Meppen – Ein kurzer Einkauf beim Rewe, ein vergessenes Detail – und schon flattert ein Strafzettel über 29,90 Euro ins Haus. So ist es kürzlich einer Nutzerin der Facebook-Gruppe „Meppener helfen Meppenern“ passiert, die daraufhin öffentlich nachfragte: „Weiß jemand, warum die Firma bei Rewe Tickets verteilt?“
Die Resonanz ließ nicht lange auf sich warten: Dutzende Kommentare machten deutlich, dass sie mit dem Problem nicht allein ist. Viele berichten von ähnlichen Erfahrungen – häufig ausgelöst durch das Fehlen einer Parkscheibe. Die Firma fair parken GmbH, die auf privaten Parkflächen wie der beim Meppener Rewe für die Kontrolle zuständig ist, scheint dabei konsequent zu agieren.
Zwischen Frust und Fairness
Während manche Nutzer das Vorgehen als „moderne Abzocke“ oder gar „Raubrittertum“ betiteln, betonen andere: Die Regeln seien klar ausgeschildert – und wer keine Parkscheibe auslegt, müsse mit Konsequenzen rechnen. Tatsächlich ist die Beschilderung vor Ort laut mehreren Kommentaren unübersehbar.

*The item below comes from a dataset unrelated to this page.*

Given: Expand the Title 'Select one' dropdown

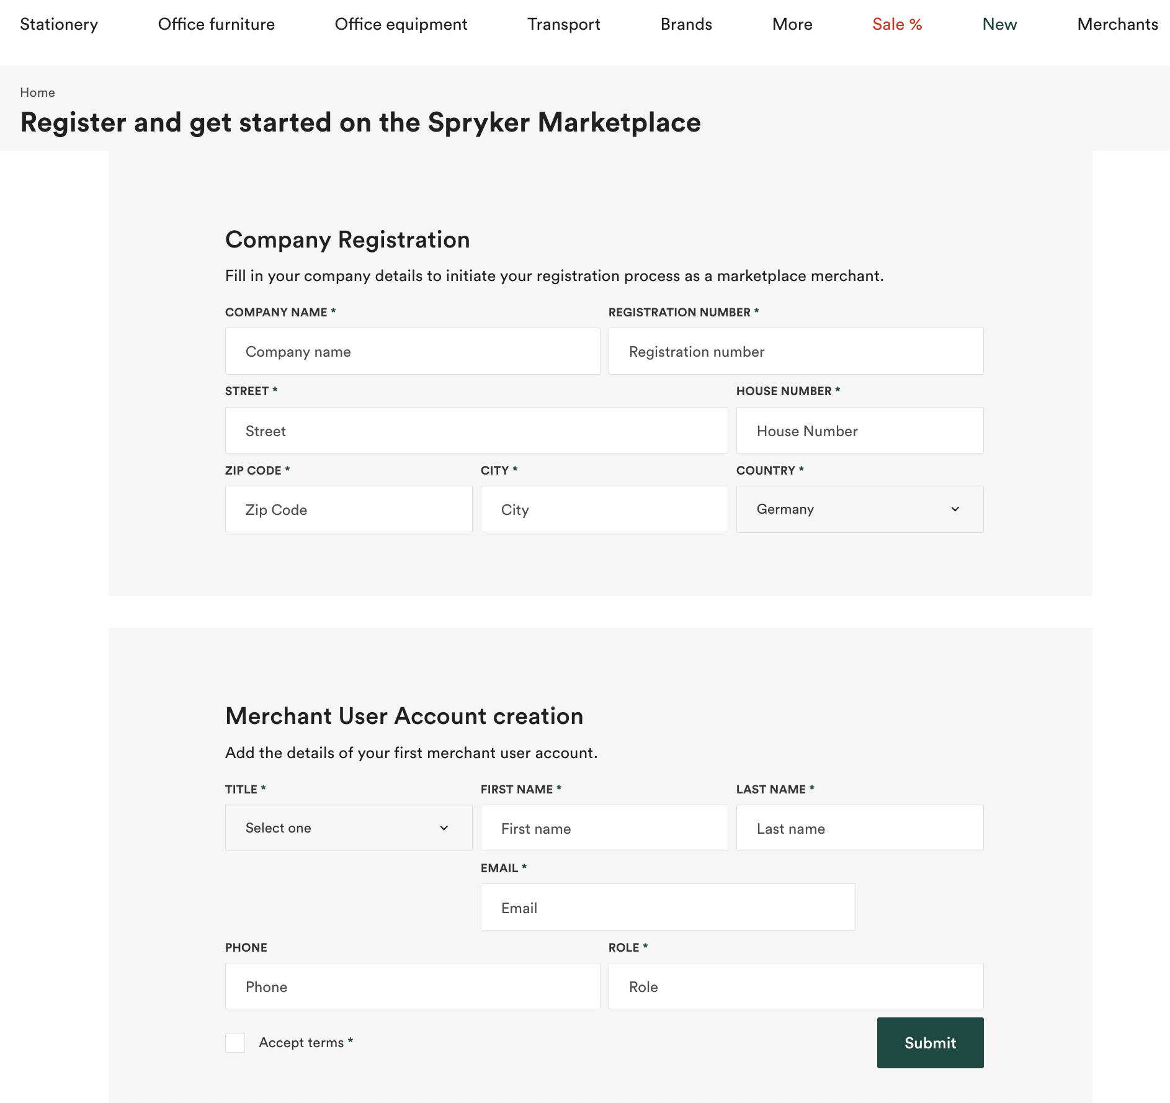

Rechtslage und Umgang mit dem Knöllchen
Einige Community-Mitglieder empfehlen, mit dem Kassenbon Widerspruch einzulegen. In mehreren Fällen habe das zur Rücknahme der Forderung geführt. Andere raten sogar zum Ignorieren – ein rechtlich riskanter Ansatz, denn bei privaten Parkverträgen gilt Vertragsrecht, nicht das öffentliche Ordnungswidrigkeitenrecht.
Kundenfreundlich oder kundenfern?
Obwohl sich viele über die Strenge der Kontrollen beklagen, sehen andere darin eine sinnvolle Maßnahme, um Dauerparken zu verhindern – insbesondere in der Nähe umliegender Schulen. Die Diskussion zeigt deutlich: Es geht nicht nur um ein Knöllchen, sondern um das Verhältnis zwischen Kundenservice und Regelkonformität.
Fazit: Wer beim Rewe in Meppen einkauft, sollte künftig besser die Parkscheibe nicht vergessen – sonst kann der schnelle Broteinkauf schnell teurer werden.